"What is needed, rather than running away or controlling or suppressing or any other resistance, is understanding fear; that means, watch it, learn about it, come directly into contact with it. We are to learn about fear, not how to escape from it"
About this Quote
Krishnamurti doesn’t offer comfort here; he offers a trapdoor. The list of common reflexes - “running away or controlling or suppressing” - is delivered like an inventory of polite self-deceptions, the routines we dress up as maturity. By calling them “resistance,” he reframes what we usually praise as strength into a form of cowardice with better PR. The intent isn’t to help you manage fear but to remove the managerial fantasy altogether.

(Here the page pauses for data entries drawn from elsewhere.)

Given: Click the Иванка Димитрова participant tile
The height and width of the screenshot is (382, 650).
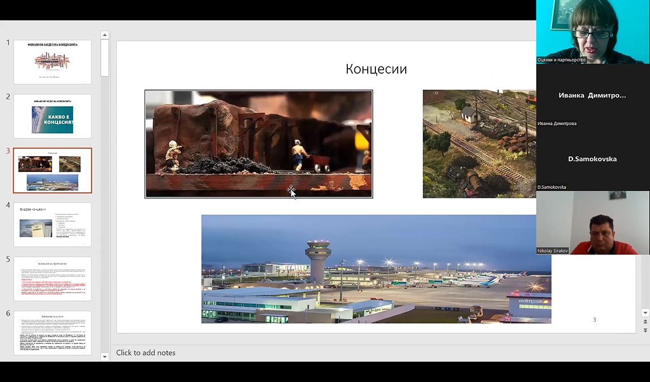Looking at the screenshot, I should [x=593, y=95].
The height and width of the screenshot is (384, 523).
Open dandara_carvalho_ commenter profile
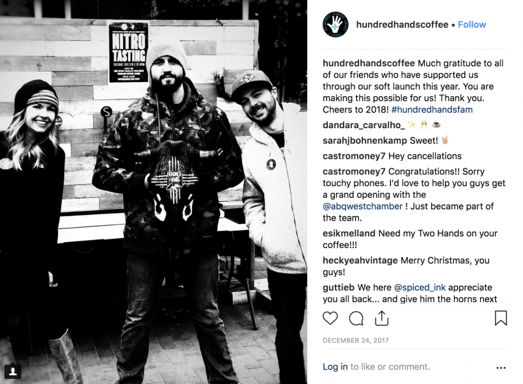pyautogui.click(x=364, y=125)
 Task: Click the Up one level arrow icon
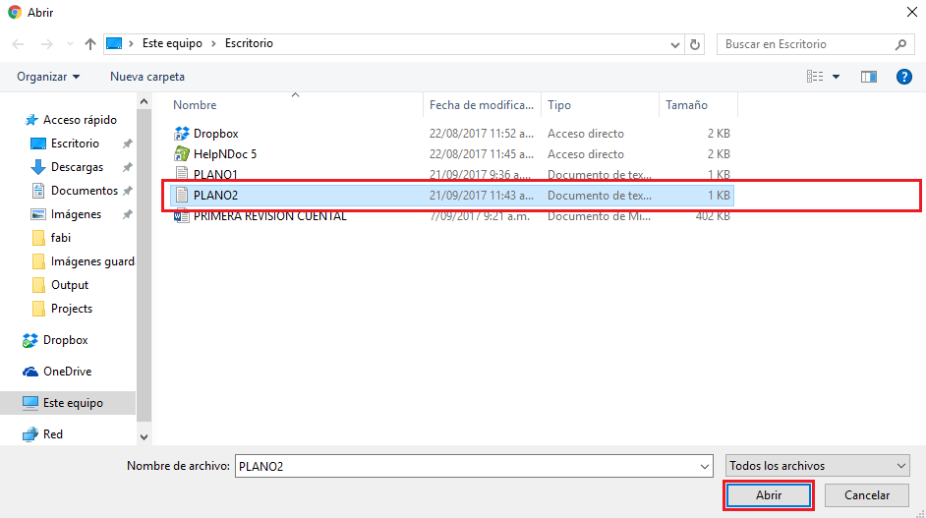(90, 44)
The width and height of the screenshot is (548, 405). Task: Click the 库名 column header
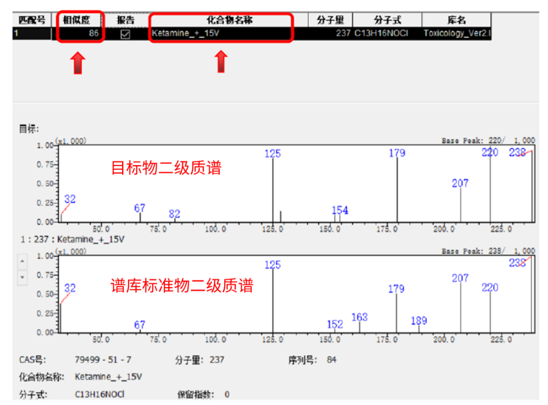pyautogui.click(x=456, y=20)
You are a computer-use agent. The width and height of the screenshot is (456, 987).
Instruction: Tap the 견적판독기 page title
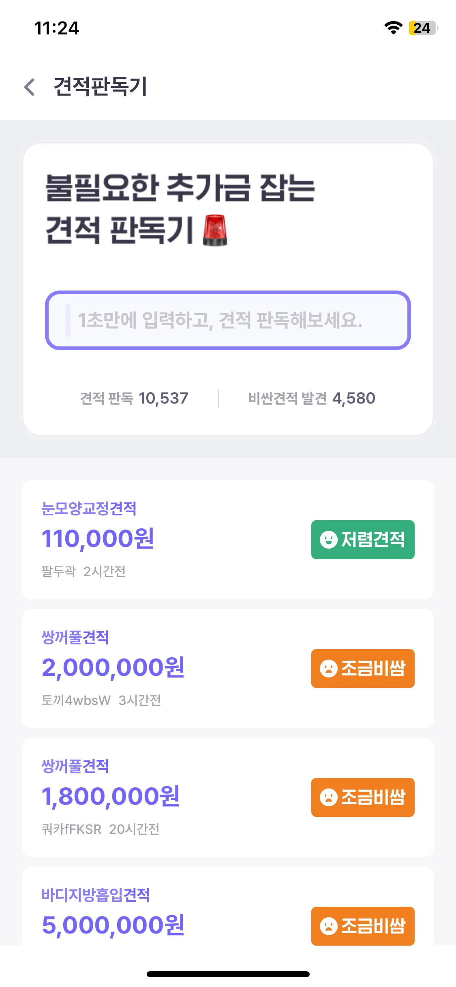(101, 87)
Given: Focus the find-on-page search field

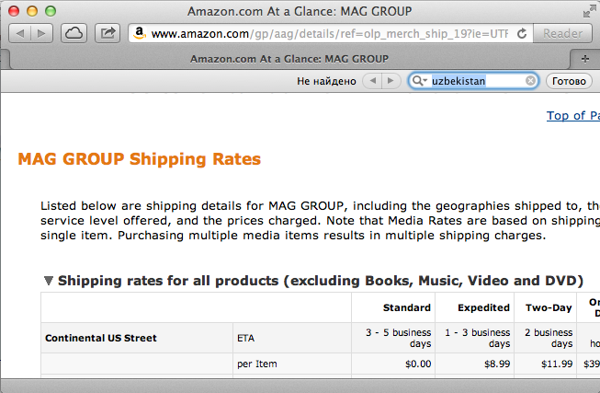Looking at the screenshot, I should point(477,81).
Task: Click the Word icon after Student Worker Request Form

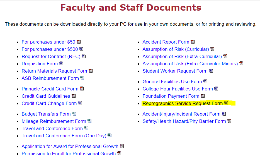Action: pos(211,71)
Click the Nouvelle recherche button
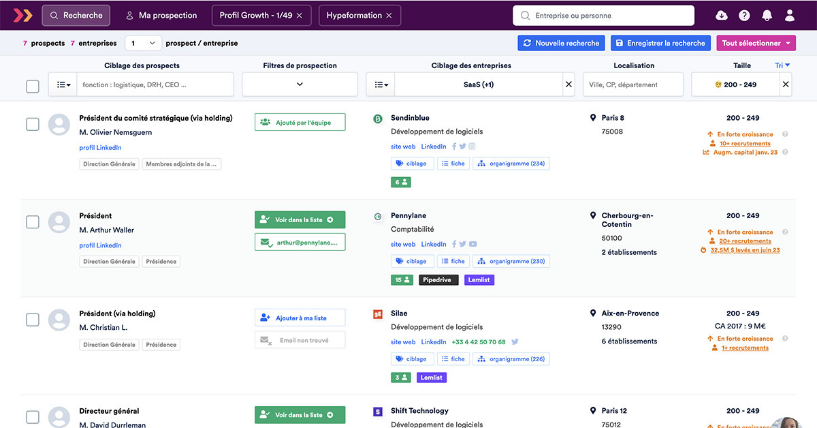Image resolution: width=817 pixels, height=428 pixels. click(561, 43)
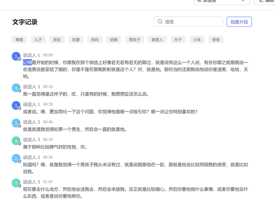Screen dimensions: 276x203
Task: Filter by the 爸爸 keyword tag
Action: (x=216, y=40)
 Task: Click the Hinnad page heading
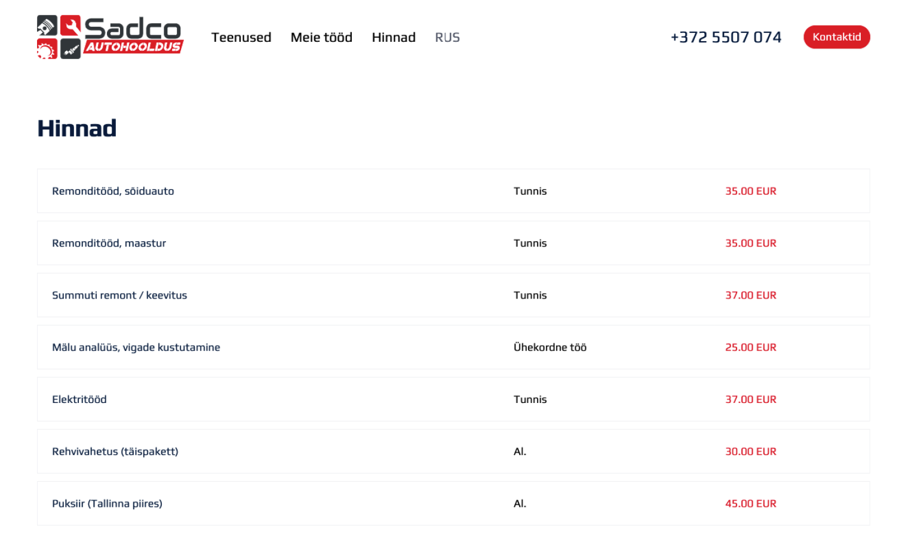point(77,128)
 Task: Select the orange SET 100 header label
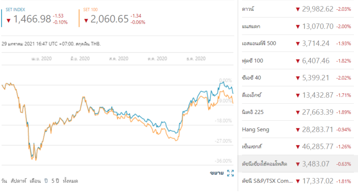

The pivot is “understanding fear,” a phrase that sounds gentle until you notice his method: “watch it, learn about it, come directly into contact with it.” That’s not therapy-speak; it’s a demand for attention so unmediated it borders on aggression. The subtext is that fear feeds on narration - the mental story about what might happen, what it means about you, how you’ll look. “Watch it” implies dropping the story and meeting the sensation before thought turns it into a personal identity project.
Context matters: Krishnamurti spent decades attacking systems - gurus, religions, ideologies - that promise liberation through technique. This quote is a miniature of that entire campaign. “Not how to escape from it” lands as an anti-market statement in a world that sells escapes as products and calls them wellness. He’s insisting that freedom isn’t a future state achieved by self-improvement; it’s the clarity that arrives when the mind stops negotiating with discomfort and sees fear without flinching.
The pivot is “understanding fear,” a phrase that sounds gentle until you notice his method: “watch it, learn about it, come directly into contact with it.” That’s not therapy-speak; it’s a demand for attention so unmediated it borders on aggression. The subtext is that fear feeds on narration - the mental story about what might happen, what it means about you, how you’ll look. “Watch it” implies dropping the story and meeting the sensation before thought turns it into a personal identity project.
Context matters: Krishnamurti spent decades attacking systems - gurus, religions, ideologies - that promise liberation through technique. This quote is a miniature of that entire campaign. “Not how to escape from it” lands as an anti-market statement in a world that sells escapes as products and calls them wellness. He’s insisting that freedom isn’t a future state achieved by self-improvement; it’s the clarity that arrives when the mind stops negotiating with discomfort and sees fear without flinching.